(Records excerpted from a collection)
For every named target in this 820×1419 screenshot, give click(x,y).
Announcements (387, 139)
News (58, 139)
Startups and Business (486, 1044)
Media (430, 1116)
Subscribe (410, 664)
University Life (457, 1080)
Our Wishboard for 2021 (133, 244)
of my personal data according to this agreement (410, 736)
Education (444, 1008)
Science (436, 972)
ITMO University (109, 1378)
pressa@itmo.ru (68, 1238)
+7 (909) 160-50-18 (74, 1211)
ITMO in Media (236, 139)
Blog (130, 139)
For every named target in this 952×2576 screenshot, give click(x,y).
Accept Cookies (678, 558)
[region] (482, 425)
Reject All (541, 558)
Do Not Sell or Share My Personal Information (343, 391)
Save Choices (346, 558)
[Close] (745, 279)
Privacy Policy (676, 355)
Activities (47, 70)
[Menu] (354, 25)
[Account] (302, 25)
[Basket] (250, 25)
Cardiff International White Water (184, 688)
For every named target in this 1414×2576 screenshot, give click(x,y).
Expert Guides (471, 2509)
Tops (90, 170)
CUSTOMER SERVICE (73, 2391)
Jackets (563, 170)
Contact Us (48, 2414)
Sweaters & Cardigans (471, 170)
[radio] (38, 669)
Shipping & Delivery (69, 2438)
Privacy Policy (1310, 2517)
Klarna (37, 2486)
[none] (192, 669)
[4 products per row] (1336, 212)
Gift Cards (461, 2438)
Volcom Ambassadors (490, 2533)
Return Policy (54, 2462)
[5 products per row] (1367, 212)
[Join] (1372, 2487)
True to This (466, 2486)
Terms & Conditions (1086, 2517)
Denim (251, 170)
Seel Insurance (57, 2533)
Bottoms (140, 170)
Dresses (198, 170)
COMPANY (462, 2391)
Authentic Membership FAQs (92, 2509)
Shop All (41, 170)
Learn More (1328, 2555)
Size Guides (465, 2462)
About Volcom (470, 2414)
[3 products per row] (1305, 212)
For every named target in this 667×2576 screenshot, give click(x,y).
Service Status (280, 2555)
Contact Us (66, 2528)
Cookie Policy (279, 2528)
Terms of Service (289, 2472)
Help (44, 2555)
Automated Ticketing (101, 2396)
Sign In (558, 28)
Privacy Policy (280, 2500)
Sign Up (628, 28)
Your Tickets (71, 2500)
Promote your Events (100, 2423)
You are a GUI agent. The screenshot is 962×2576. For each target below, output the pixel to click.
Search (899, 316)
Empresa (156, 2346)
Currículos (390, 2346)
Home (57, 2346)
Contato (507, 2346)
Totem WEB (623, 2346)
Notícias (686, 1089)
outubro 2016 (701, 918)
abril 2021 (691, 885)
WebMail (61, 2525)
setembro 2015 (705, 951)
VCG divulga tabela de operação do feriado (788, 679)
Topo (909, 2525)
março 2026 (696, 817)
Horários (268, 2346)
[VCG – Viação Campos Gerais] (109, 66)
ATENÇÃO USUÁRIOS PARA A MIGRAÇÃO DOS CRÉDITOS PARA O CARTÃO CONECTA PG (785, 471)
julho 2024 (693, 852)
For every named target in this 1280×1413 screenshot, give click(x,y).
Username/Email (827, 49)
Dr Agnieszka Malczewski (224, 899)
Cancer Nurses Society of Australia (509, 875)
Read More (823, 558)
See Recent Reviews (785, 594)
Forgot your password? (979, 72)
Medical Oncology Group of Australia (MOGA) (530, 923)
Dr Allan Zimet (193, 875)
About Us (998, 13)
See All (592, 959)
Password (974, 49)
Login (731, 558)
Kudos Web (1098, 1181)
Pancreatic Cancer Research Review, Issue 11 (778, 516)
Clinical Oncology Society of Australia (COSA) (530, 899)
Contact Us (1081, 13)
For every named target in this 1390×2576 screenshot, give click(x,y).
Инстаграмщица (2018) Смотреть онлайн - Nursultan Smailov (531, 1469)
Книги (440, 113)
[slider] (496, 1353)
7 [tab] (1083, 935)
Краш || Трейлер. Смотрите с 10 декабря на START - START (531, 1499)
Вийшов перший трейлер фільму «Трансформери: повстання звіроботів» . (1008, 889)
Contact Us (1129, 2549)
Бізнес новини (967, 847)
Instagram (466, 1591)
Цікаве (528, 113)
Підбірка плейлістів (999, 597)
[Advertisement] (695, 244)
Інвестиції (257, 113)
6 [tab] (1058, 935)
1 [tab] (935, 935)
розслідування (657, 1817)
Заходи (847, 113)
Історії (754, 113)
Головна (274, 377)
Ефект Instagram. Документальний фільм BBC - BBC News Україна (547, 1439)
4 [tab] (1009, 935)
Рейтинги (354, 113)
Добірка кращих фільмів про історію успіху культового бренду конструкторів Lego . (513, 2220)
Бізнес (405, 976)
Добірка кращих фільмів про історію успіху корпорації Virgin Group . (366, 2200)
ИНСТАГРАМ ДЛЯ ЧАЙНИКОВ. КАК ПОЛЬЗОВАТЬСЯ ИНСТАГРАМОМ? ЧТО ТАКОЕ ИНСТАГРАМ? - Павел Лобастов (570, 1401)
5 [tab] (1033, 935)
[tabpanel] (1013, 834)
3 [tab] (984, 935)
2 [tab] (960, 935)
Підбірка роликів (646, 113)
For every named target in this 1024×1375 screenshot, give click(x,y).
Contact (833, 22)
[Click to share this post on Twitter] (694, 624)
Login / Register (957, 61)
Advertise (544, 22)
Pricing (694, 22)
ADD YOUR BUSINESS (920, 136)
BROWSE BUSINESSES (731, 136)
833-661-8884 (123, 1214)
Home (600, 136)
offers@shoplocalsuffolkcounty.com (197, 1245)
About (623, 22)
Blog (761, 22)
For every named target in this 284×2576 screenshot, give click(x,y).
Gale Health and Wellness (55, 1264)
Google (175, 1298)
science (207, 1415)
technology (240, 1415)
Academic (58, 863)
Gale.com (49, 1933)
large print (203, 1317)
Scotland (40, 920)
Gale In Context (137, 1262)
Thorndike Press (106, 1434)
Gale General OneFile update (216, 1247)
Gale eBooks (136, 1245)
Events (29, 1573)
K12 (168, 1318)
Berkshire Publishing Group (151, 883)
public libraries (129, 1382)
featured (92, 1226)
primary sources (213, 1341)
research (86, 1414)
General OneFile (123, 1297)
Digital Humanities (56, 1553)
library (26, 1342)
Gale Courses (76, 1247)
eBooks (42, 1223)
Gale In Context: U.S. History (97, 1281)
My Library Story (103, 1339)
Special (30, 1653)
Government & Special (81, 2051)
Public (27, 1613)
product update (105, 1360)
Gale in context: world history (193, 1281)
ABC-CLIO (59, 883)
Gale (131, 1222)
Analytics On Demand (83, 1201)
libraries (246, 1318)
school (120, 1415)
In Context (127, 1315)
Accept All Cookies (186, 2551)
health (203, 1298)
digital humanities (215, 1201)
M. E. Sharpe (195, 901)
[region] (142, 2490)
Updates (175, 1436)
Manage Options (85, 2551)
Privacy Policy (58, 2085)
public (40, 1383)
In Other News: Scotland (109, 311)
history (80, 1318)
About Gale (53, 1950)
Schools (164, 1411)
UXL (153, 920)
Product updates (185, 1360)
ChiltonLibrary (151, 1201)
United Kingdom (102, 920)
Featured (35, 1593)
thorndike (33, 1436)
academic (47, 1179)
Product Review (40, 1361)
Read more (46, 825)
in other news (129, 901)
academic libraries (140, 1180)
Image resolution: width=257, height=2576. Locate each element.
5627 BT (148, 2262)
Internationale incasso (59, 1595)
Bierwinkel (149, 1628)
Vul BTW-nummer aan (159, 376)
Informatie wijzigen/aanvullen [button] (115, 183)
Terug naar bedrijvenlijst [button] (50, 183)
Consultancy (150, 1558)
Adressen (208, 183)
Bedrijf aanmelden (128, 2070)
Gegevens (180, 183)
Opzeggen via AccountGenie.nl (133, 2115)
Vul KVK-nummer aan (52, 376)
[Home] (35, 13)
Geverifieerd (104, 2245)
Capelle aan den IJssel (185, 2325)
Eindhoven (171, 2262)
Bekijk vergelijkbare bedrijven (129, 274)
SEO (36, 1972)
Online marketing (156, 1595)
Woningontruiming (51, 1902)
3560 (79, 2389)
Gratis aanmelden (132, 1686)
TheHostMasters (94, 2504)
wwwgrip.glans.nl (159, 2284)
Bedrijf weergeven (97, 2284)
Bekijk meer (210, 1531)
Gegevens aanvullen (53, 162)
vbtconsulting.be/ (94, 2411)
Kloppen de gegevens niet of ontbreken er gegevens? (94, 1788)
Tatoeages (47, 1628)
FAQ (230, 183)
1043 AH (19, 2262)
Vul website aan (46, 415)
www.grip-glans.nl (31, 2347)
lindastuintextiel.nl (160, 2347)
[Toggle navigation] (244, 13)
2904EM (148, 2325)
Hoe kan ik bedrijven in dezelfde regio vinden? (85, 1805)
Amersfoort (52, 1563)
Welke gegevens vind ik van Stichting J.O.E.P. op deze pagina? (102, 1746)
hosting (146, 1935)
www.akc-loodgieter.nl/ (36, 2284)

*What the task asks*
Scan the records above for the lines holding "Gale (131, 1222)" and "public (40, 1383)". Transcribe those two and every line between them word for word, and no others.

*Solution to this exercise*
Gale (131, 1222)
Analytics On Demand (83, 1201)
libraries (246, 1318)
school (120, 1415)
In Context (127, 1315)
Accept All Cookies (186, 2551)
health (203, 1298)
digital humanities (215, 1201)
M. E. Sharpe (195, 901)
[region] (142, 2490)
Updates (175, 1436)
Manage Options (85, 2551)
Privacy Policy (58, 2085)
public (40, 1383)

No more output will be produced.